--- Data extract ---

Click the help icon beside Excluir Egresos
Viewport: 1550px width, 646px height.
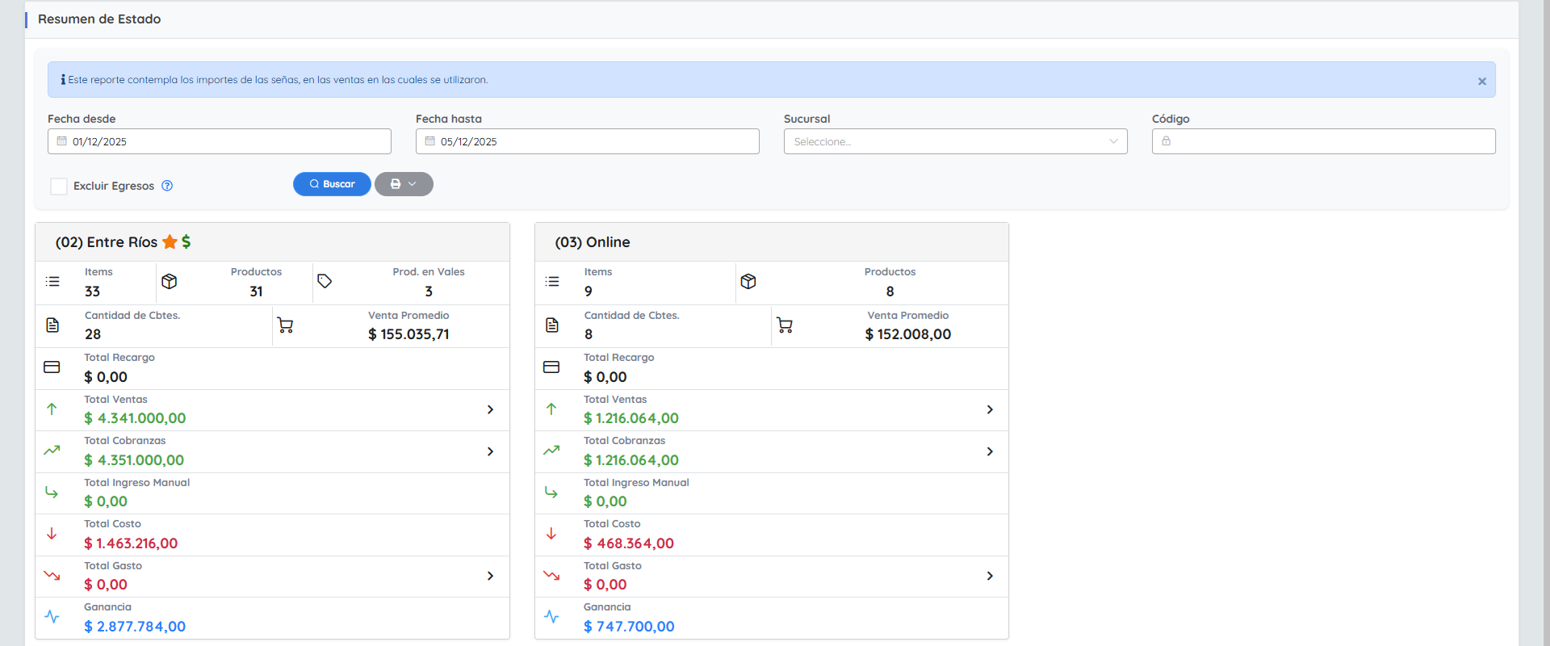point(167,186)
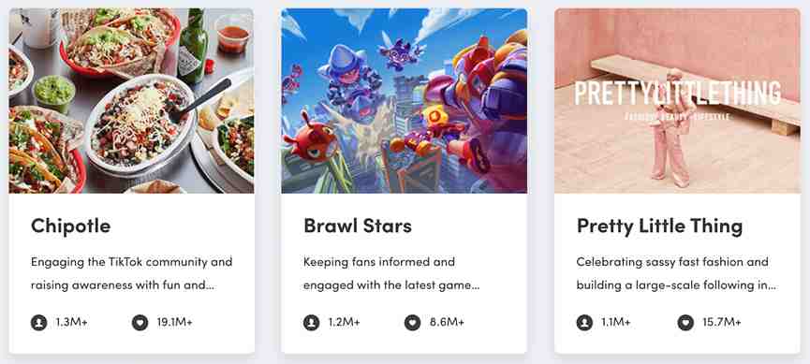Click the 1.3M+ follower count on Chipotle

point(72,323)
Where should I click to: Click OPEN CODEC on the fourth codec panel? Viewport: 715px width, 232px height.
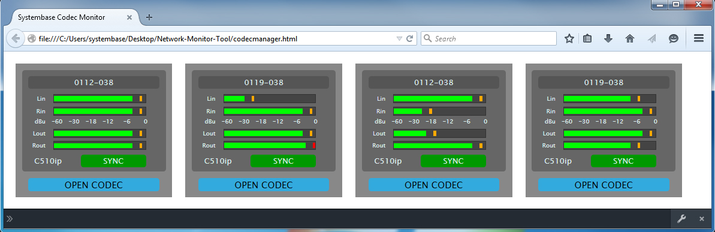[604, 185]
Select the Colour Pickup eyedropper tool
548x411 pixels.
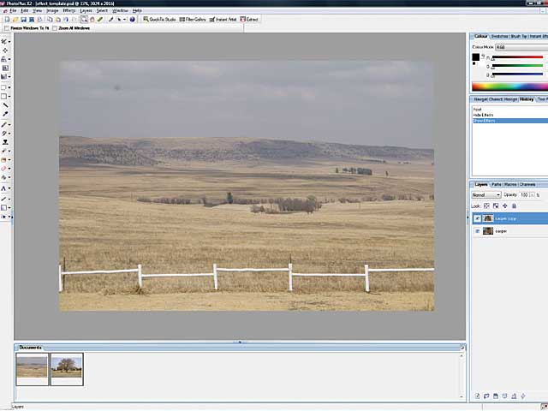point(4,114)
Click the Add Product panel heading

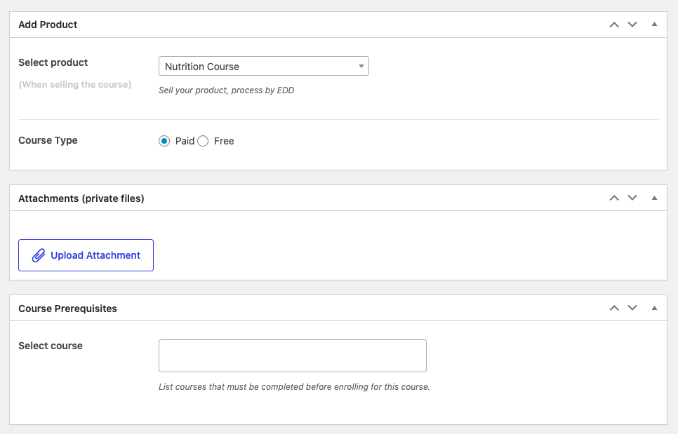pos(48,25)
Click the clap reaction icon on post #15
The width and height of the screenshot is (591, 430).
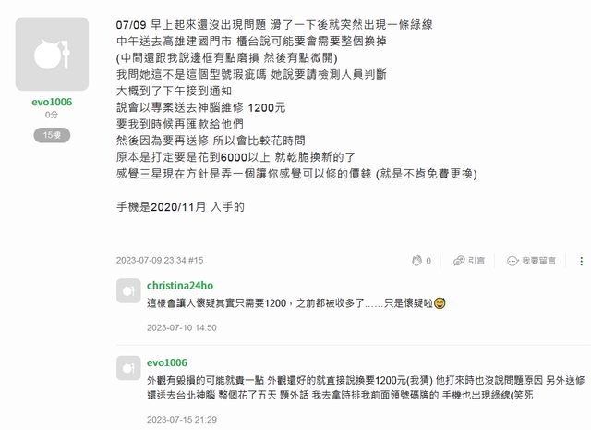click(417, 261)
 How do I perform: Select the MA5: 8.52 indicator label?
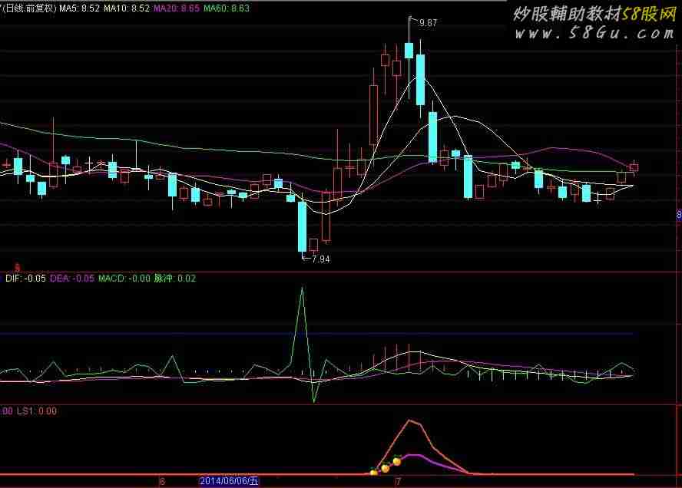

---

**Exercise goal:**
Find every line in the records that has the word "Select". Copy those lines.

**Answer space:**
Select the Colour Pickup eyedropper tool
 How do I perform: Select the MA5: 8.52 indicator label?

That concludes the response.